> _Problem_
Go through the entries, filter for the word "agent", and copy every line that has it.

Stored dataset items
◇ ◇ ◇
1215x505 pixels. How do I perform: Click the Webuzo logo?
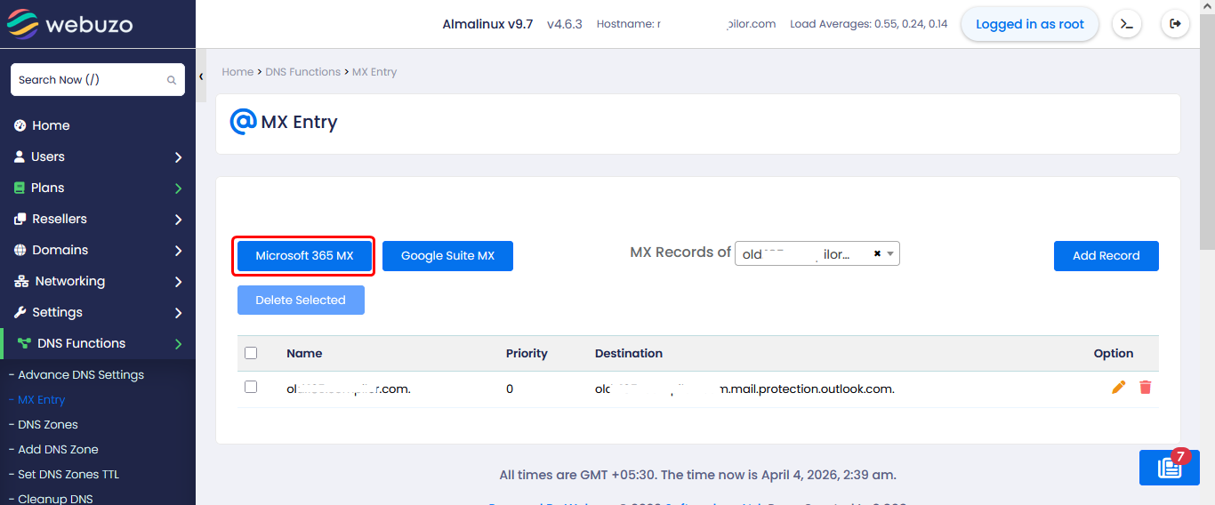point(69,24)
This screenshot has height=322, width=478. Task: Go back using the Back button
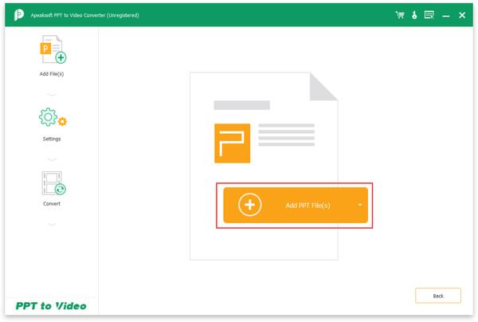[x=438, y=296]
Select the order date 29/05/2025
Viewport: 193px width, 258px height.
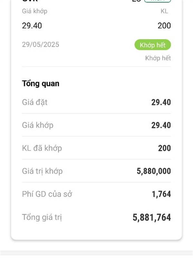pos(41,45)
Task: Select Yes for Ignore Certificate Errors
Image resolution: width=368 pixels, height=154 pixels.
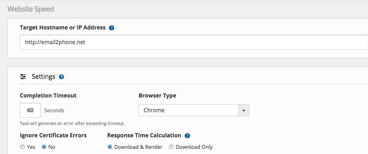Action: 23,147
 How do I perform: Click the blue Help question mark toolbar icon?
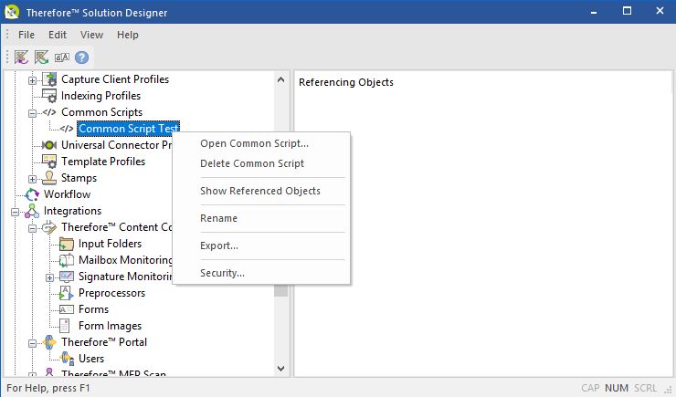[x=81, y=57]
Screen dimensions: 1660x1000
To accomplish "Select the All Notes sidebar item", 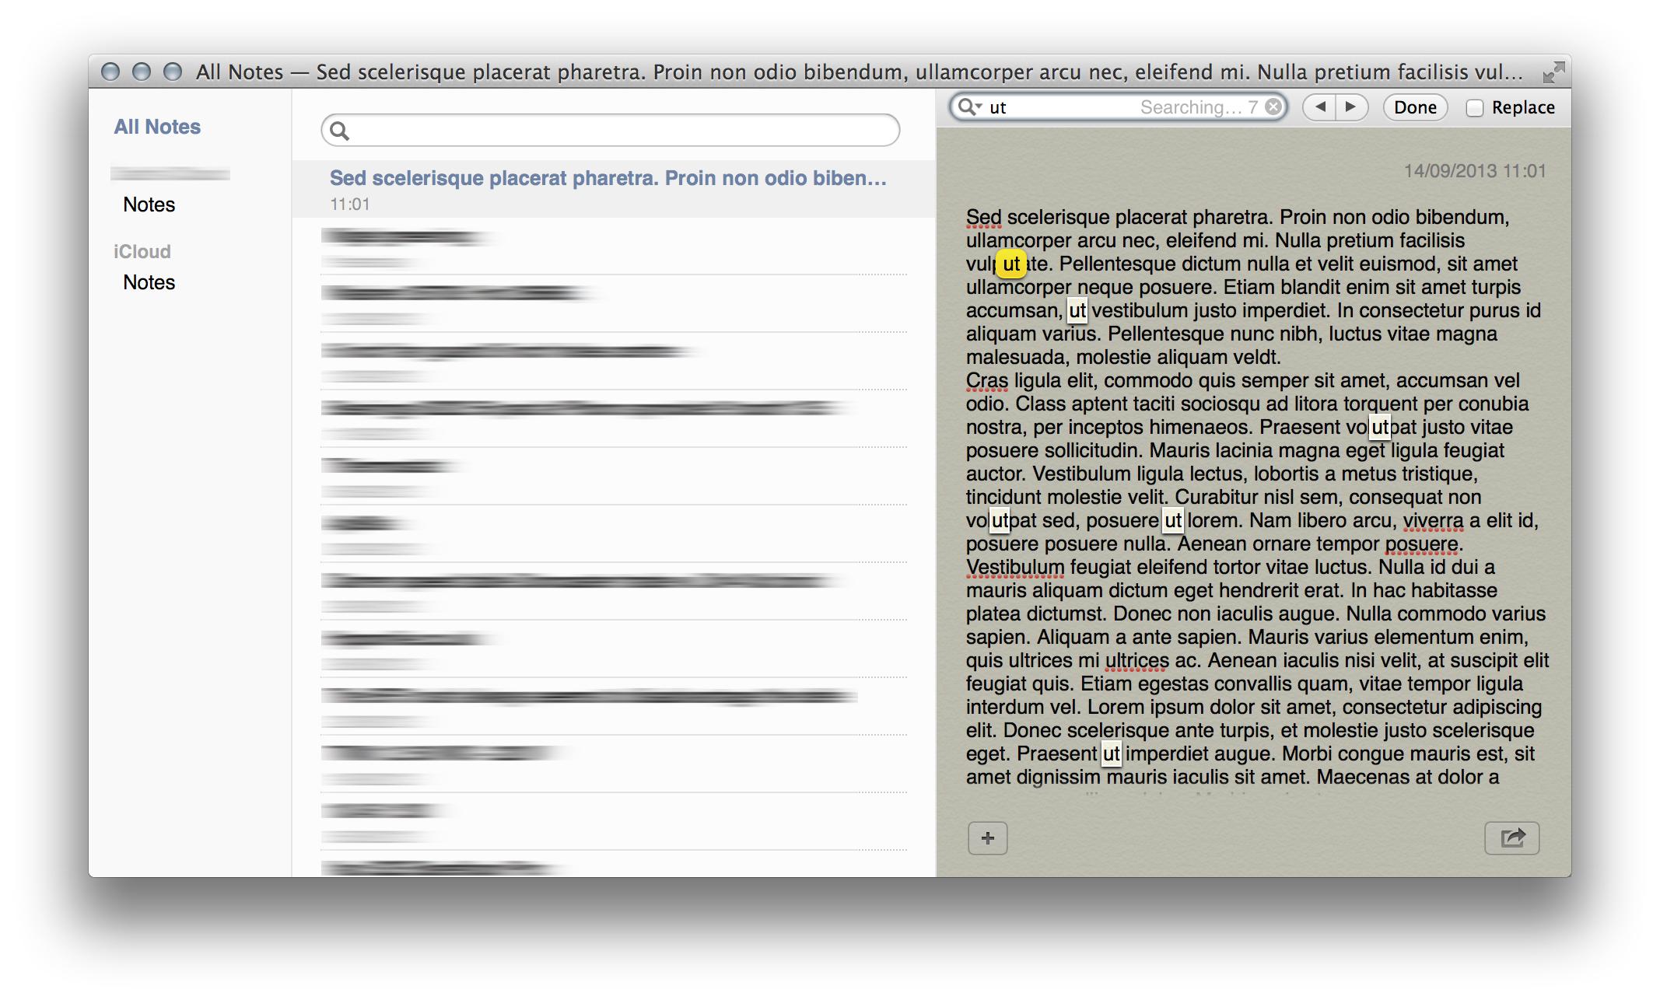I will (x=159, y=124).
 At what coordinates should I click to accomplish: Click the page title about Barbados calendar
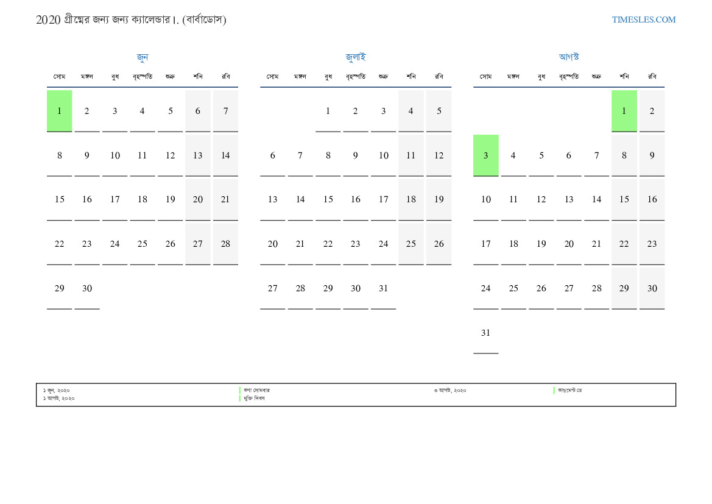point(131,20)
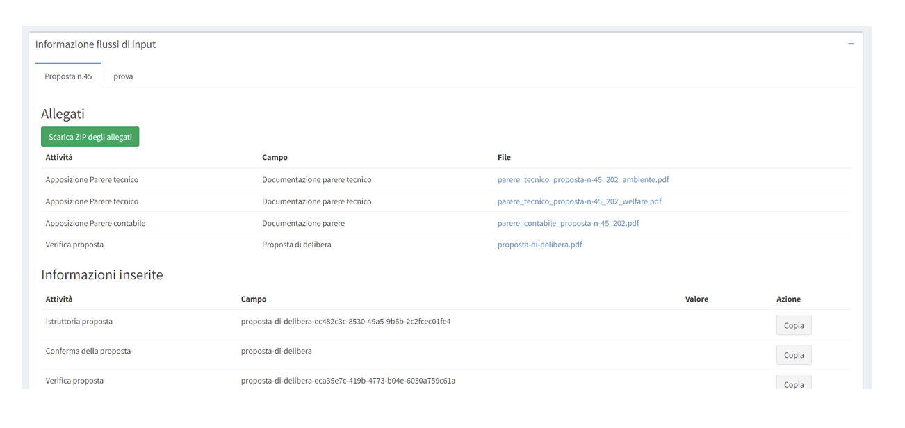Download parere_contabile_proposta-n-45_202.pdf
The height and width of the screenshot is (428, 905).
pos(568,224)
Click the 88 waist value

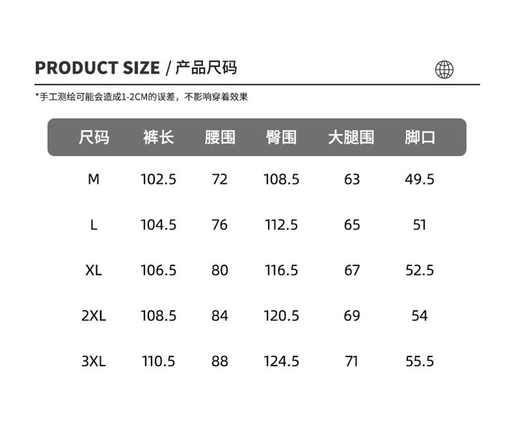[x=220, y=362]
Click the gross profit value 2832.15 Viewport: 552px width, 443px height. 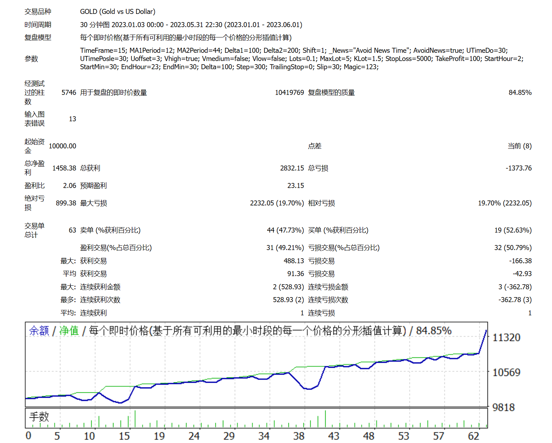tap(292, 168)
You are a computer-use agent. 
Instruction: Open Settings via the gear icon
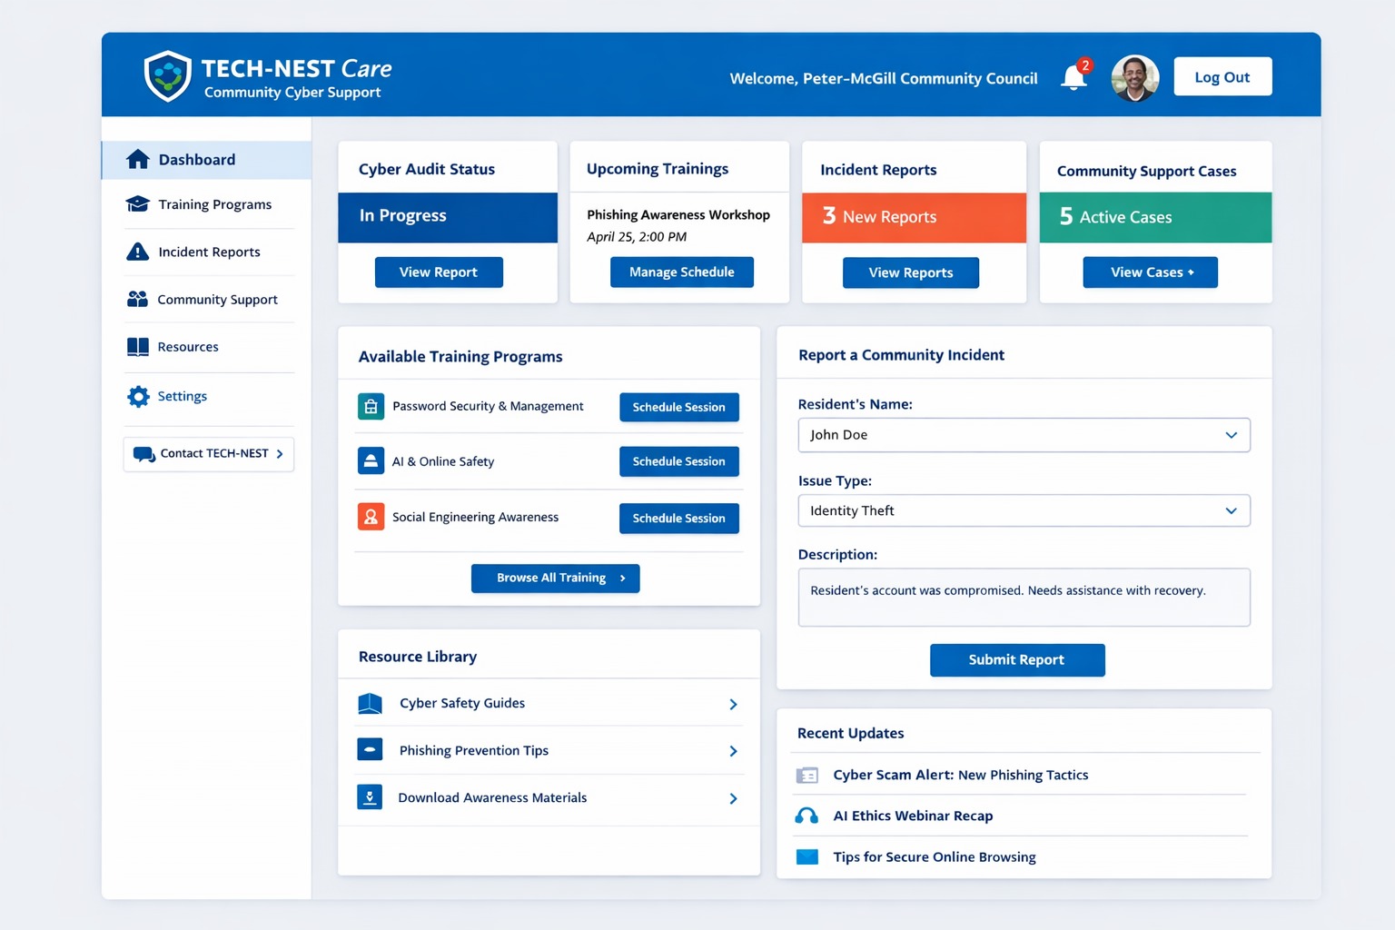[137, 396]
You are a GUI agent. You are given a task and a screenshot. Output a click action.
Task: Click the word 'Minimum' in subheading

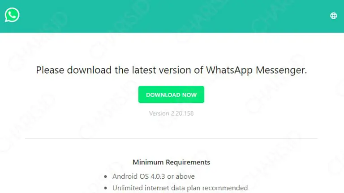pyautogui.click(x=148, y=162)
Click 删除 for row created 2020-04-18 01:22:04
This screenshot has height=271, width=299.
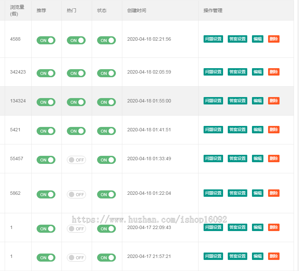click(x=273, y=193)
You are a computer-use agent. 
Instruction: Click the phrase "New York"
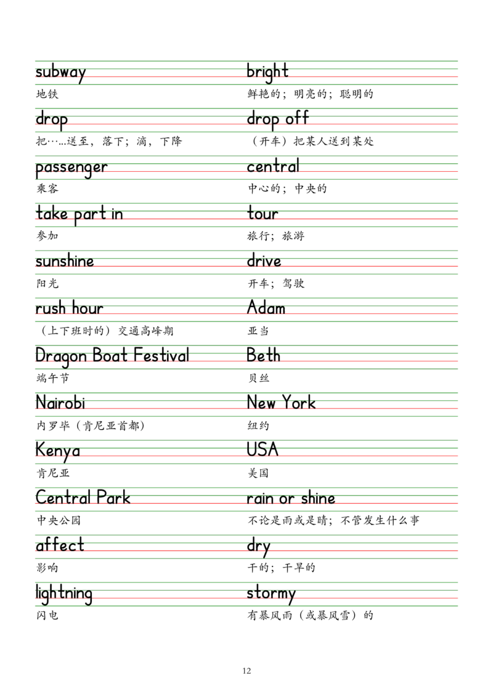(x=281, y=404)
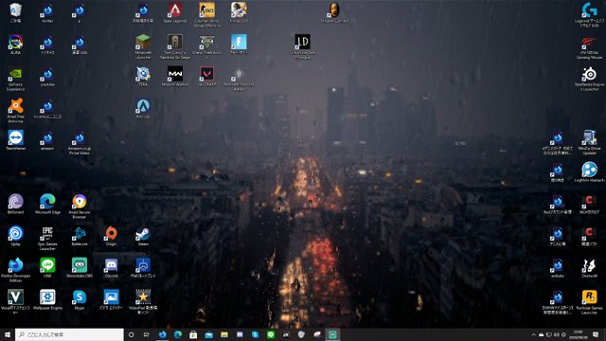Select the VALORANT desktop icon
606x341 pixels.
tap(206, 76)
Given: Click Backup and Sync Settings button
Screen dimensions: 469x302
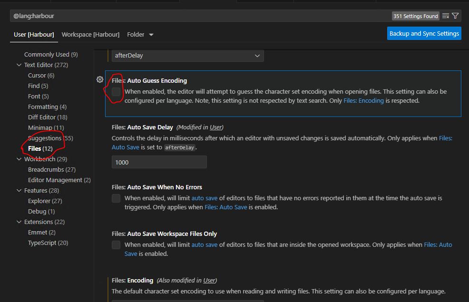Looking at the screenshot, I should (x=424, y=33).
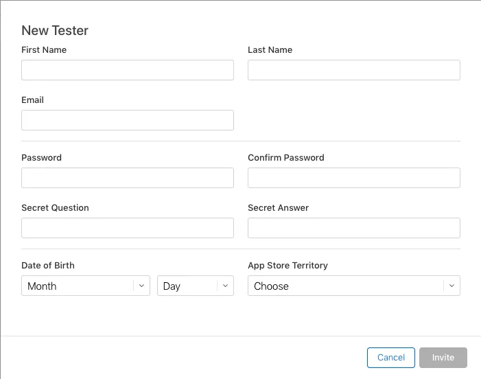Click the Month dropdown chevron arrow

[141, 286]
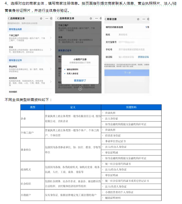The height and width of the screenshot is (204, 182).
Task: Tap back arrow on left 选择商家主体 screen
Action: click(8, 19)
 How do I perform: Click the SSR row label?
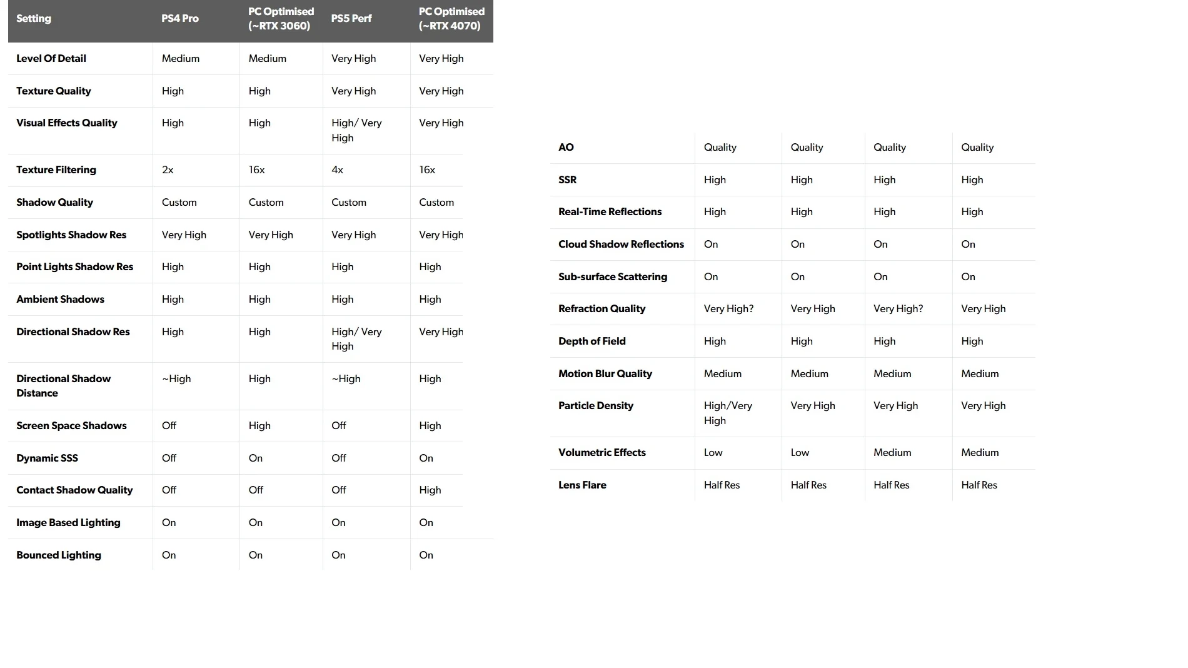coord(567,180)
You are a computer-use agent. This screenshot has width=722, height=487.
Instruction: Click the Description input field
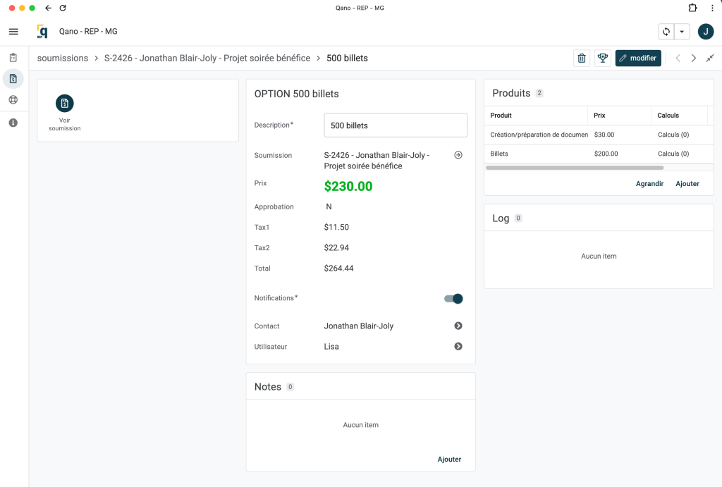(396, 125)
◇ ◇ ◇
> _Output for this exercise_
You are a computer-use agent. 
You are a GUI agent. You are given a task and a screenshot. Output a click action.
You are a computer-use agent. 
You are a computer-use agent. This screenshot has width=722, height=487.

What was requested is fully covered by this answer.